The tasks ▸
1. In the news article about Helen Darville's interview with David Irving, reproduce word for word the stretch from "Writer tackles Irving" through "Mr David Irving.".
2. Extend the news article about Helen Darville's interview with David Irving by writing what follows its final sentence.

Text provided ▸
□ □ □ □

Melbourne, February 28, 2000


 

Writer tackles Irving trial

By CLAIRE O'ROURKE

Monday 28 February 2000

Helen Darville, the novelist formerly known as Helen Demidenko, has made a comeback with an article on the Jewish Holocaust revisionist, Mr David Irving.

Ms Darville interviewed Mr Irving in Britain for a story to be published in Australian Style Magazine this week. He is embroiled in what she calls "the most sensational trial this century".

Mr Irving is suing the American academic Ms Deborah Lipstadt and her publisher, Penguin Books, for comments made in her 1993 book Denying the Holocaust: the Growing Assault on Truth and Memory. The book describes Mr Irving as a Holocaust denier and "one of the most dangerous" of the men who call themselves "revisionists", which Mr Irving denies.

Mr Irving was refused entry to Australia in 1997 because he was deemed "not a person of good character".

In 1996, Helen Darville (writing as Helen Demidenko) received the Miles Franklin Award for her novel The Hand that Signed the Paper. The novel, a combination of fact and fiction, told of Ukrainian complicity in the Holocaust, which she said was based on anecdotes from her relatives. Weeks after receiving the award she was revealed to be the daughter of English parents, not a Ukrainian father and Irish mother as she had claimed.

The president of the New South Wales Jewish Board of Deputies, Mr Peter Wertheim, said Darville's interview with Mr Irving was perhaps "an attempt to get back into the limelight" and also "a payback for those who exposed her".

□ □ □ □

Collected data ▸
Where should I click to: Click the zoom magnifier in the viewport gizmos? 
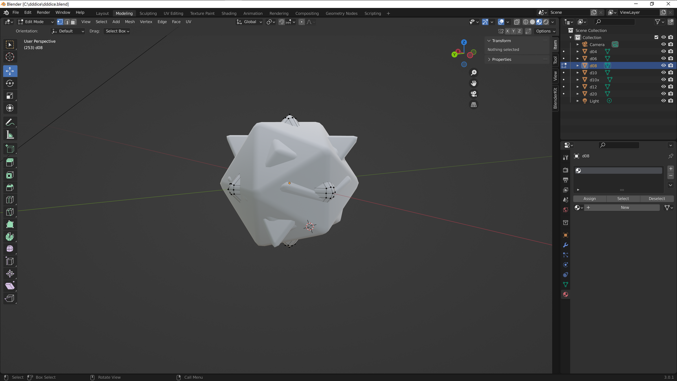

□ □ □ □

Outputs ▸
1.
Writer tackles Irving trial

By CLAIRE O'ROURKE

Monday 28 February 2000

Helen Darville, the novelist formerly known as Helen Demidenko, has made a comeback with an article on the Jewish Holocaust revisionist, Mr David Irving.

2.
"David Irving is a professional archivist who puts himself forward as a historian," Mr Wertheim said. "He has no formal qualifications as a historian. His main claim is his contention that there was no systematic extermination of Jews and others by the Nazis using gas chambers."

In the article, Darville anticipates potential criticism of "a meeting of anti-Semitic icons" by asserting she was commissioned to cover the libel case and interviewed Mr Irving because he agreed to it.

The editor of Australian Style Magazine, Mr Jack Marx, said Darville was "perfectly placed" to write the article.

"Helen, for all her intrigue, is in fact pretty knowledgeable on the whole topic of Second World War Nazi/Jewish history this Irving case is centring around," Mr Marx said yesterday.

"I wouldn't go so far as to say that Helen and Irving are similar creatures, but they share a passion for documentation."

Mr Marx said that both he and Darville expected the "usual" reactions to the article. "Irving is a historian - a revisionist but a historian. The more offensive voices that come out of this will not be Irving or Darville," he said.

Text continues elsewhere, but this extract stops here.